7. The method for intelligent detection of hull segmentation accuracy based on photogrammetry technology according to claim 5 is characterized by: The step b is specifically as follows: The target outer contour rectangle is described by two sets of parameters: the midpoints of the two short sides (v1, v2) and the width w of the rectangle. Then the direction of the long side of the rectangle (i.e., the vector<v1,v2> The direction of the route is the main direction of the route.

8. The method for intelligent detection of hull segmentation accuracy based on photogrammetry technology according to claim 4 is characterized by: The reshooting of key areas specifically involves reshooting the ship areas that are difficult for the drone to directly shoot clearly through manually controlled drones. During the reshooting process, auxiliary lines are set to clearly shoot the object from all angles by moving the shooting lens. The overlapping rate between adjacent photos is controlled between 60% and 80%, and at least 3 adjacent photos are taken of the same point of the photographed object.

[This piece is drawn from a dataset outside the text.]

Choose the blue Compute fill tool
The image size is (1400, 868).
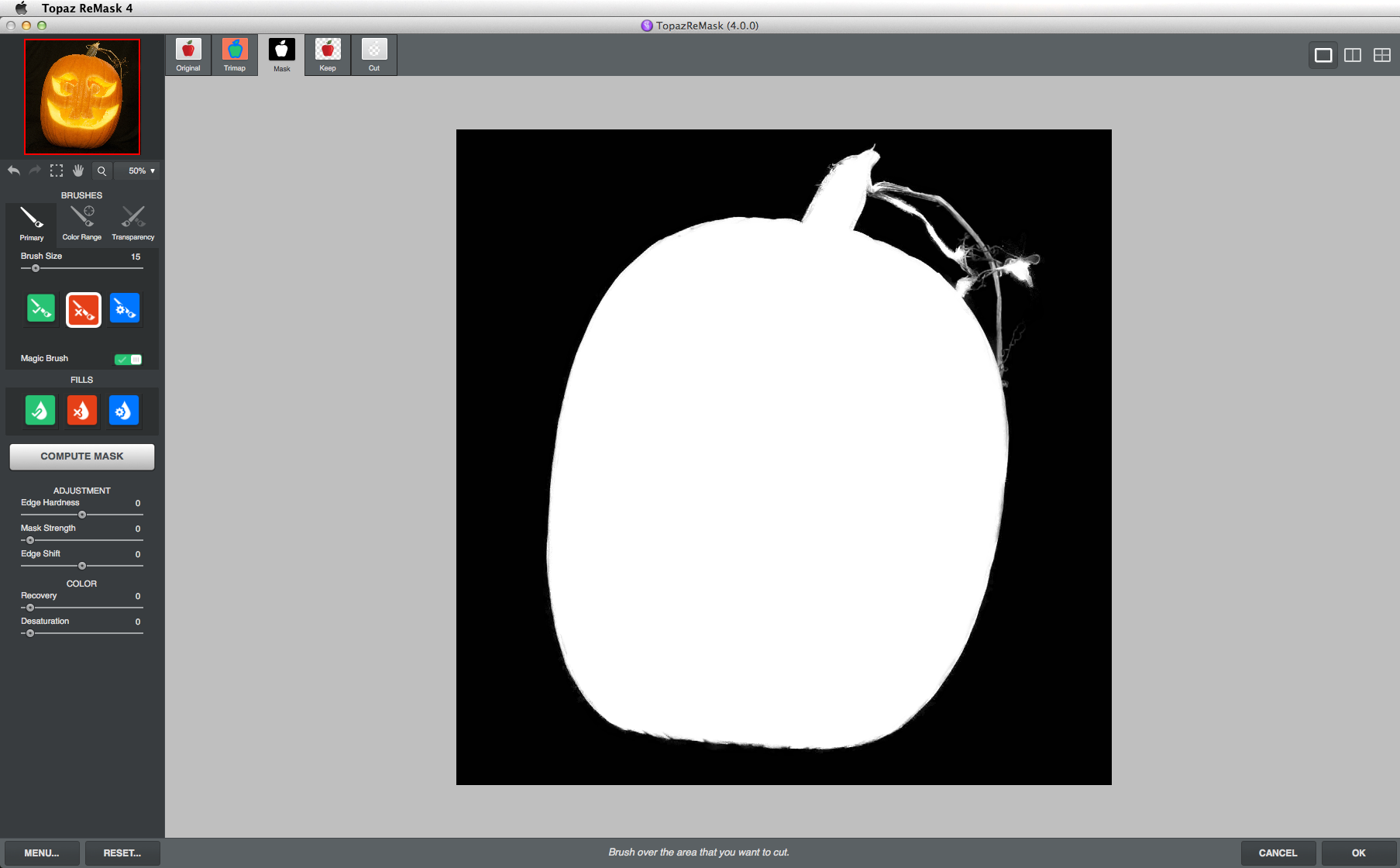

9. The intelligent detection method of ship segmentation accuracy based on photogrammetry technology according to claim 1 is characterized by: The automatic analysis based on the ship model in step S400 is specifically to match the ship model generated in step S300 with the design file based on cad dxf, and generate a report based on the compared data.

10. The method for intelligent detection of ship segmentation accuracy based on photogrammetry technology according to claim 9, characterized in that: The integration process specifically includes placing the ship model and the design file in the same coordinate system and selecting several reference points for association, and comparing to obtain a visual report on whether the actually produced sections meet the design requirements.